The workforce currently stands at between 80 and 100 people; a team of engineers, production specialists and support staff many of whom carry automotive manufacturing experience from earlier careers. Emma has been recognised externally as well, having been inducted into the Great 100 campaign by the Made Group, a programme that celebrates the most influential individuals in UK manufacturing.
The Road Ahead
Big Bear's ambitions for the coming years are clearly stated. Emma believes the business can achieve and sustain annual sales of more than £10 million by 2027, building on a steady growth trajectory and a strong order pipeline. To get there, the company is targeting sectors that complement its existing strengths while opening new doors.
Point-of-sale retail represents one significant opportunity, where Big Bear's capability to produce large, high-quality formed components at volume could serve display and retail fixture manufacturers. Defence is another target market, with the company working towards joining the JOSCAR register, a collaborative platform used by suppliers to the UK aerospace, defence and security sectors. Big Bear already holds ISO 9001 accreditation and has recently achieved ISO 14001, the environmental management standard, both of which will support its progression into more regulated markets.
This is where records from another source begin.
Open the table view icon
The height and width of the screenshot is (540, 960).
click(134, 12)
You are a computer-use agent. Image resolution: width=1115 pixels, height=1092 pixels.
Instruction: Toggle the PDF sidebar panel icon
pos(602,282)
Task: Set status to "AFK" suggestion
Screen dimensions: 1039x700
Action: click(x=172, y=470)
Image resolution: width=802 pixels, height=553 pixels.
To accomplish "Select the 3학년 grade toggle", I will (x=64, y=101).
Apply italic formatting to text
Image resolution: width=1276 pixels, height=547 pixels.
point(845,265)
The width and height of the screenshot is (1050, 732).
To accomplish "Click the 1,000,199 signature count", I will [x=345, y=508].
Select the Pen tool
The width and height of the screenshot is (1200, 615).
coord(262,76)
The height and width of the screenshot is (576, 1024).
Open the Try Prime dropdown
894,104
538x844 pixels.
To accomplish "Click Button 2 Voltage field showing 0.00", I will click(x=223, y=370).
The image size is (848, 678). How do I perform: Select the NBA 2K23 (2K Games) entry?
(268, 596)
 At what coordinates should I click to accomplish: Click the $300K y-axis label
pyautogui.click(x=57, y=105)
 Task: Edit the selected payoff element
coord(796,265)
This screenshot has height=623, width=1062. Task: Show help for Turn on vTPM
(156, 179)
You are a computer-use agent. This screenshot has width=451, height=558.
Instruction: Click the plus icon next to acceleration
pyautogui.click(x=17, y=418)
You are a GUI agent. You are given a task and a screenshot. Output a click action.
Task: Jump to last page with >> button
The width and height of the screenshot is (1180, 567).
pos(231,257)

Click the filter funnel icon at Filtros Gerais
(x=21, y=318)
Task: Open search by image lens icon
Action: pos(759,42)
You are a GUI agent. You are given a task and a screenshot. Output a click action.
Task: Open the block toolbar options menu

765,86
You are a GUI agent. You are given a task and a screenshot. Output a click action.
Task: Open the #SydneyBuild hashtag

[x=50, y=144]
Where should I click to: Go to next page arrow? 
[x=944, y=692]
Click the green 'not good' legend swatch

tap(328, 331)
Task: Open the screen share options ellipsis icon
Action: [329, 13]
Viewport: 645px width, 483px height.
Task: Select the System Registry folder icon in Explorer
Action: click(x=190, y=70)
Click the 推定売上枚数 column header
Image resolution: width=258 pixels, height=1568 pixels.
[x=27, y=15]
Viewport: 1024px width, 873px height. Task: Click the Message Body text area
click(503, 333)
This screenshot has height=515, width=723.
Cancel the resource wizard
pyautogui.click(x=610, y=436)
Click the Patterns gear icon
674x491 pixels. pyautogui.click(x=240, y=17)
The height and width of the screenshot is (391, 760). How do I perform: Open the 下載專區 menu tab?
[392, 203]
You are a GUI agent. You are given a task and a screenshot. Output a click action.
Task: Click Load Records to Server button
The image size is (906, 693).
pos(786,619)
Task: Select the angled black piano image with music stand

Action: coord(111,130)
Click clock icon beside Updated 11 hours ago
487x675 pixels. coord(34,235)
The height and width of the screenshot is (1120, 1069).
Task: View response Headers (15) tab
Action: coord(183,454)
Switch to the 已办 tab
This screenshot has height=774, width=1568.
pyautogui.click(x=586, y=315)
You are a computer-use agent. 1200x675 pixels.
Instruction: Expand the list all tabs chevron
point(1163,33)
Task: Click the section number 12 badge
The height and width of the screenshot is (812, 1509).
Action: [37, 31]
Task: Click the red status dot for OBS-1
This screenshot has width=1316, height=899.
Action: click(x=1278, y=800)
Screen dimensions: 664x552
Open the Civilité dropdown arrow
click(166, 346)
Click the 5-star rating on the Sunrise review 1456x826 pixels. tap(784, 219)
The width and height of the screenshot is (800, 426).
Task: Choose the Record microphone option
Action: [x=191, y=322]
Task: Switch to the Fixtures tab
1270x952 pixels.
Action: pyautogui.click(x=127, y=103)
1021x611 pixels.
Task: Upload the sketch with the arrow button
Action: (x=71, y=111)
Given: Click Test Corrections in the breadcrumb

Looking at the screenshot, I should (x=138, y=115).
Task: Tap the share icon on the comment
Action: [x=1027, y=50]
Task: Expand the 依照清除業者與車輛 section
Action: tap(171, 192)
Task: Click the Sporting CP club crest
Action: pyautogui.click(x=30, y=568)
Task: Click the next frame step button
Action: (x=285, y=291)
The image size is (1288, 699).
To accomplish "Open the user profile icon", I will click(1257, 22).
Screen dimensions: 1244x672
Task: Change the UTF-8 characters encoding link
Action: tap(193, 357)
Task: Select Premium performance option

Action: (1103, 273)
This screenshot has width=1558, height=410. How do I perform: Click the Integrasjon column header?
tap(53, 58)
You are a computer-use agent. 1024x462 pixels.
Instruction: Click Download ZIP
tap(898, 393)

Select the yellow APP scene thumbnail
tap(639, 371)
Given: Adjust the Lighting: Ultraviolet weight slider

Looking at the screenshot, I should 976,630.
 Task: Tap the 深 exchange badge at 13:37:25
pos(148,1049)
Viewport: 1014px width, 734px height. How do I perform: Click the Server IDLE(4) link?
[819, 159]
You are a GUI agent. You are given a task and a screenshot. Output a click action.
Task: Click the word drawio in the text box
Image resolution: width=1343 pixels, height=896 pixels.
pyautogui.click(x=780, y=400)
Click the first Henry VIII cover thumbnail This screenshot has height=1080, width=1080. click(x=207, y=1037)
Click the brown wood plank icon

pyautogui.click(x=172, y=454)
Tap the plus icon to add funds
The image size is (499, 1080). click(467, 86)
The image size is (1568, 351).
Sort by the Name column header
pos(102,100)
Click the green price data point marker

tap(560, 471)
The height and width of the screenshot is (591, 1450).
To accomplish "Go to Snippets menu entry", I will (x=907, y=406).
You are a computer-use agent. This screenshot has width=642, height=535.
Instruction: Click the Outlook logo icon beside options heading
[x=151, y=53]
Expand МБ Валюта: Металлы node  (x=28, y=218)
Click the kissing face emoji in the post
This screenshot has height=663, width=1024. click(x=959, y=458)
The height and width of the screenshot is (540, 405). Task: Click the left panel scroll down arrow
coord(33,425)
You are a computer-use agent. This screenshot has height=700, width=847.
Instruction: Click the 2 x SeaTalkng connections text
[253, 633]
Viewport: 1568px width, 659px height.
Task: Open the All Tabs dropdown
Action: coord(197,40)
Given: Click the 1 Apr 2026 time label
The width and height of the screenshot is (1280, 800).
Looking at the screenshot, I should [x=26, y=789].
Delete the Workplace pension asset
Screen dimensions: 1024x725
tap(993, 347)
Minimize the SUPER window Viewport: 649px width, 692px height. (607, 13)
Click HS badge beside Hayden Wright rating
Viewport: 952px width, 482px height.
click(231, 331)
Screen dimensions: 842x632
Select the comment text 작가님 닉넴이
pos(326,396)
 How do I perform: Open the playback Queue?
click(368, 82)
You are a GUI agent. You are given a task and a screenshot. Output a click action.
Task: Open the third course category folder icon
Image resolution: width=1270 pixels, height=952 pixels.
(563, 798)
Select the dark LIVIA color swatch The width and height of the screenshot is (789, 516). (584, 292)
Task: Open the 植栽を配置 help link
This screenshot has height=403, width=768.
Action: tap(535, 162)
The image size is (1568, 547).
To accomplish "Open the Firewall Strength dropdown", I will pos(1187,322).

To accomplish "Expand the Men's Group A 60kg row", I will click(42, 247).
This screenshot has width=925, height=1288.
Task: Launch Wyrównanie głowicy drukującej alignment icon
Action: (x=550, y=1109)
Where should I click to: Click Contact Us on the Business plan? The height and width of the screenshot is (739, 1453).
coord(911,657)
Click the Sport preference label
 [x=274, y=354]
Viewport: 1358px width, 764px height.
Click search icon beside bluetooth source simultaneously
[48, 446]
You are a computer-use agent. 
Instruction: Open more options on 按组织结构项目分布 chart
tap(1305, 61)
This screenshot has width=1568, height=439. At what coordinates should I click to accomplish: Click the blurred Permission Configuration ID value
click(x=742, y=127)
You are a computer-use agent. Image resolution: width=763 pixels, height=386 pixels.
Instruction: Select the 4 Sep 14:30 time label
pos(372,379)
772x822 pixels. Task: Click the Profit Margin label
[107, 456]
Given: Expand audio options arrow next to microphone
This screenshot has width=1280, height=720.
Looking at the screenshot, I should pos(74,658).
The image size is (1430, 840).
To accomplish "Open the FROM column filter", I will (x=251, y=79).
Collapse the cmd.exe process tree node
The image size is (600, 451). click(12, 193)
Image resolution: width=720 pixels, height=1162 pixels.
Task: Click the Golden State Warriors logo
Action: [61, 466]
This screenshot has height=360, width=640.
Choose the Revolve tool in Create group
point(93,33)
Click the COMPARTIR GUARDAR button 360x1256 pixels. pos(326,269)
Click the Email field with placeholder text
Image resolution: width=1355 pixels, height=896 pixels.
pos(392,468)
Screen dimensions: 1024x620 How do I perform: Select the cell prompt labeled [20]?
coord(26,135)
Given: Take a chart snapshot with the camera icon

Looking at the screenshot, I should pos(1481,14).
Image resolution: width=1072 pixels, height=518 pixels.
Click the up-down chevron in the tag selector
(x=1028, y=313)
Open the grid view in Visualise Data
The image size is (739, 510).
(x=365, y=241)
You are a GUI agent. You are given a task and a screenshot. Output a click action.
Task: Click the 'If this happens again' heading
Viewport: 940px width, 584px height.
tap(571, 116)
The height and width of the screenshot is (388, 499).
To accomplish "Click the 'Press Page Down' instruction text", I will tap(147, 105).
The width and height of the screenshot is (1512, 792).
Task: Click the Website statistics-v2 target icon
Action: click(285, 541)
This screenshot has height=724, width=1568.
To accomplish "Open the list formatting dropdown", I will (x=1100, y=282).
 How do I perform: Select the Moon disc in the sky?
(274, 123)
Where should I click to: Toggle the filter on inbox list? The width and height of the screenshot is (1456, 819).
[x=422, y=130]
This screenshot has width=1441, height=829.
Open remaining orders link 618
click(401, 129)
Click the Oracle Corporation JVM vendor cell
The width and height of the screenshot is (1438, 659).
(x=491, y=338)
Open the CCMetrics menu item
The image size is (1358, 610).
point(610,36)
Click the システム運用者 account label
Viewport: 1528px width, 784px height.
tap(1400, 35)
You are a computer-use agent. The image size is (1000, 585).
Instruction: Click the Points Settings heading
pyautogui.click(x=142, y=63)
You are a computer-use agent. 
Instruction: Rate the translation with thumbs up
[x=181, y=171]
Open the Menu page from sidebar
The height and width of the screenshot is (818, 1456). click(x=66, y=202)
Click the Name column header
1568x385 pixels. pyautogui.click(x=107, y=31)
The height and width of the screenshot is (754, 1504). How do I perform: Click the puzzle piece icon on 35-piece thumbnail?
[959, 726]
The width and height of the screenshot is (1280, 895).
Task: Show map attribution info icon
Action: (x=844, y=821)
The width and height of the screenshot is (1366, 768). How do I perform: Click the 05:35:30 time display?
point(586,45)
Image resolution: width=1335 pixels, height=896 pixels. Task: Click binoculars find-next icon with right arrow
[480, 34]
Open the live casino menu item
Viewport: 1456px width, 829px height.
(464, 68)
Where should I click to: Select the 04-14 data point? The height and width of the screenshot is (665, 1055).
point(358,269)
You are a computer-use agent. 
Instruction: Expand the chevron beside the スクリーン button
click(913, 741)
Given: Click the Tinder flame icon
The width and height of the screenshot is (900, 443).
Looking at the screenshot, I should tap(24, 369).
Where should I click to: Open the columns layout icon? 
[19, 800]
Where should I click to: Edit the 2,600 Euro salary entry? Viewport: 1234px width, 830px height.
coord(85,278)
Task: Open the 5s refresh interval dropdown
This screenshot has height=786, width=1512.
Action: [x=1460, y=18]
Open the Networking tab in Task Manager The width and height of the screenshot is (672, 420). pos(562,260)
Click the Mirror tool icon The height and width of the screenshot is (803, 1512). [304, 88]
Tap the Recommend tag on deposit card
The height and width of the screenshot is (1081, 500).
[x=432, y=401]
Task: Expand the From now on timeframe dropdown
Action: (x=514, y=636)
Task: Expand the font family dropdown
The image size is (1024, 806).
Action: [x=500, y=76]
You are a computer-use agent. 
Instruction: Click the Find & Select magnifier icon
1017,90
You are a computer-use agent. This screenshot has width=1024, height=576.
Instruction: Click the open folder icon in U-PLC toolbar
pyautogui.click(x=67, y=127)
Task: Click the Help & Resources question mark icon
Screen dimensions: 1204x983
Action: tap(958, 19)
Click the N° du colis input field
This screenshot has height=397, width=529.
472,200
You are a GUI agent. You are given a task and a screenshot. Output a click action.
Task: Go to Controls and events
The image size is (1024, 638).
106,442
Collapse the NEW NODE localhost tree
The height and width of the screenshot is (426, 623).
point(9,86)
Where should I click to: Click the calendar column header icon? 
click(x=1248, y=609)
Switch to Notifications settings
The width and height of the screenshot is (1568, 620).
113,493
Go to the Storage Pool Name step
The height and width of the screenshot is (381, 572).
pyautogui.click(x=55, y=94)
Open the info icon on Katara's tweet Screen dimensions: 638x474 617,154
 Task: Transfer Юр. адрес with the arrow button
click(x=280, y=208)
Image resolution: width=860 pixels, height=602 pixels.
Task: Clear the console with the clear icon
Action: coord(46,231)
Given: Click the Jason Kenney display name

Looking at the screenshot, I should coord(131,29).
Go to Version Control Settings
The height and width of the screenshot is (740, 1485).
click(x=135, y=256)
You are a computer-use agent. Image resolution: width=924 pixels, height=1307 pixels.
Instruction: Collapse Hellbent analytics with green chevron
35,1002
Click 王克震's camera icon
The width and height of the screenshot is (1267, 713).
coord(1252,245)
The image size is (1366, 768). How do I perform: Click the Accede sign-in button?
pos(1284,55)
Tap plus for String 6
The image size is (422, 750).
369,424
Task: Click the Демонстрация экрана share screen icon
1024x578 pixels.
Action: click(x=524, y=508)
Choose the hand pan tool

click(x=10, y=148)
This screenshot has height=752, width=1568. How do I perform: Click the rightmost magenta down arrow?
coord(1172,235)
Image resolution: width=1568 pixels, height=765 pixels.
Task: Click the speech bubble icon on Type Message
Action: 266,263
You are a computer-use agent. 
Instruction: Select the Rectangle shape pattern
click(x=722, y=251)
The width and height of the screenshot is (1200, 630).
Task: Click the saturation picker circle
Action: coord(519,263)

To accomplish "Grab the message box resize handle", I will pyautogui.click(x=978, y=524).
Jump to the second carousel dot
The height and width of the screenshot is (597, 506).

Consolidation in the broader plastics sector is also creating space for well-run, technically capable independent manufacturers. As larger players have merged or withdrawn from certain markets, gaps have appeared that a business with Big Bear's combination of skills, equipment and service ethic is well placed to fill. Emma has spoken of overcoming some of the industry's persistent pain points, including speed of response, material innovation and the achievement of world-class quality at both lower and higher volumes.
The company is also paying attention to sustainability and material innovation, areas where customer and regulatory expectations are rising steadily. As the industry navigates wider shifts around the use of recycled and bio-based thermoplastics, Big Bear's engineering capability will be central to its ability to adapt and lead.
A Business Built to Last
Big Bear Plastics is in many respects an embodiment of the West Midlands manufacturing tradition: technically grounded, quietly ambitious and built on hard-won expertise rather than flash or fanfare. Gerald Bloom built Midland Industrial Plastics into a thousand-person business from scratch, pioneered manufacturing processes that advanced the UK plastics industry and then started again to build something new and lasting. What he created in 1998 has, in the hands of his daughter, evolved into a confident, modern manufacturer with its sights firmly set on the next phase of growth.
Emma’s story is one of the more unusual in British manufacturing, a woman who arrived from the world of luxury retail with no engineering background, learnt an industry, built a team, made significant investments in technology and emerged with a clear strategy and the credibility to carry it out. The transition between generations at Big Bear has not been without its challenges, but it has produced a business that combines the founder's technical heritage with a fresh commercial energy.
For a company that has just celebrated its 25th anniversary, there is a pleasing sense of just getting started and we look forward to seeing the next stages in the journey with Emma at the helm.